A escrita afiada de quem lê
Coetzee crítico: quando o romancista Nobel se torna cicerone da literatura mundial
Quarenta e quatro ensaios do sul-africano J.M. Coetzee, publicados entre 2000 e 2017, revelam um crítico que não poupa nem os clássicos — e oferece ao leitor um mapa peculiar da melhor literatura, visto por quem sabe bem como se constrói um romance.
Há algo de desafiador em quem já venceu o Nobel — prêmio que reconhece a criação — dedicar-se a dissecar a obra alheia.

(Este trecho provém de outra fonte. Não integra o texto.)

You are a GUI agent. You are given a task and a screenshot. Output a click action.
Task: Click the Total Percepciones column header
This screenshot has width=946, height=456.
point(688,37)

Coetzee fez exatamente isso: em vez de revelar seus próprios mecanismos de escrita, escolheu iluminar os de Goethe, García Márquez, Tolstói, Beckett. De Hölderlin a Faulkner, cada um deles passa pelo crivo de um leitor que não separa a fruição estética do escalpelo crítico.

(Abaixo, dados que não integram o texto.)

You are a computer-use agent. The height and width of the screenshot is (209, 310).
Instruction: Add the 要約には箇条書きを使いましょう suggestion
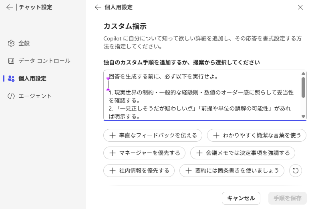[x=232, y=171]
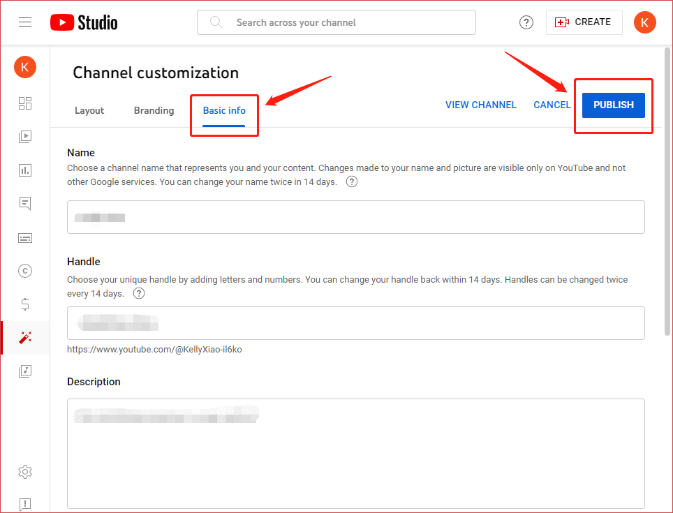The image size is (673, 513).
Task: Switch to the Branding tab
Action: (154, 110)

O que surpreende nos dois volumes lançados pela Carambaia — Mecanismos internos e Ensaios recentes — não é só a amplitude: é a recusa da piedade. Coetzee não canoniza; questiona. Aponta "defeitos" em obras aclamadas, porque para ele a literatura é espaço de tensão, não de veneração. Ler seus ensaios é menos ouvir o julgamento de um crítico consagrado e mais conversar com alguém que compreende, na profundidade, como um romance respira, resiste, falha.

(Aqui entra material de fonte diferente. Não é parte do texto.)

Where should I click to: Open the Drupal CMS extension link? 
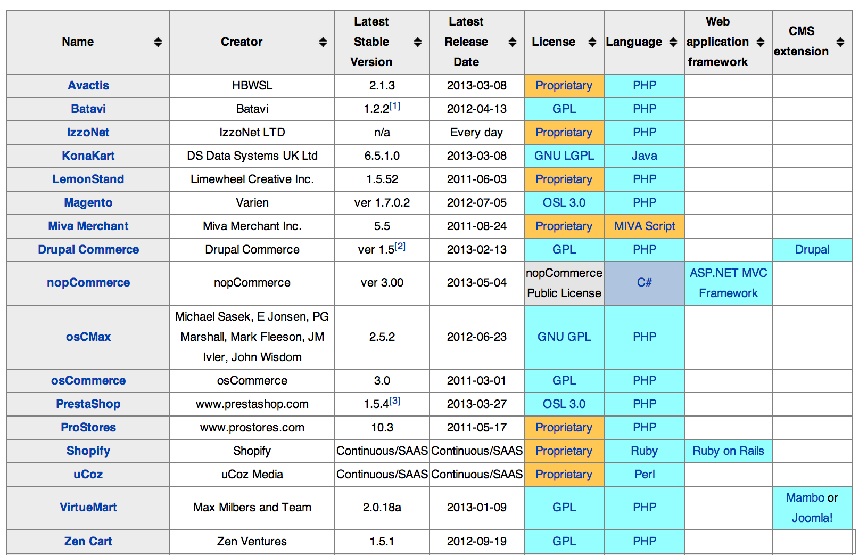813,249
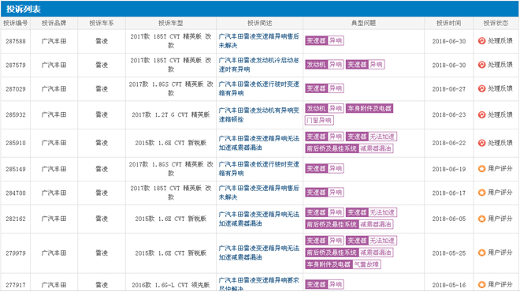Click the 气囊故障 tag in row 279979
The width and height of the screenshot is (520, 292).
[x=366, y=264]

Alguns procurarão confissão autobiográfica — como escreve Coetzee, o que ele pensa sobre sua própria ficção. Não a encontrarão aqui. O que há é outra coisa: um romancista usando outros romances como espelho para entender que espécie de animal é a literatura. É trabalho de leitura pura, sem vaidade de autor. E isso, paradoxalmente, diz tudo sobre Coetzee.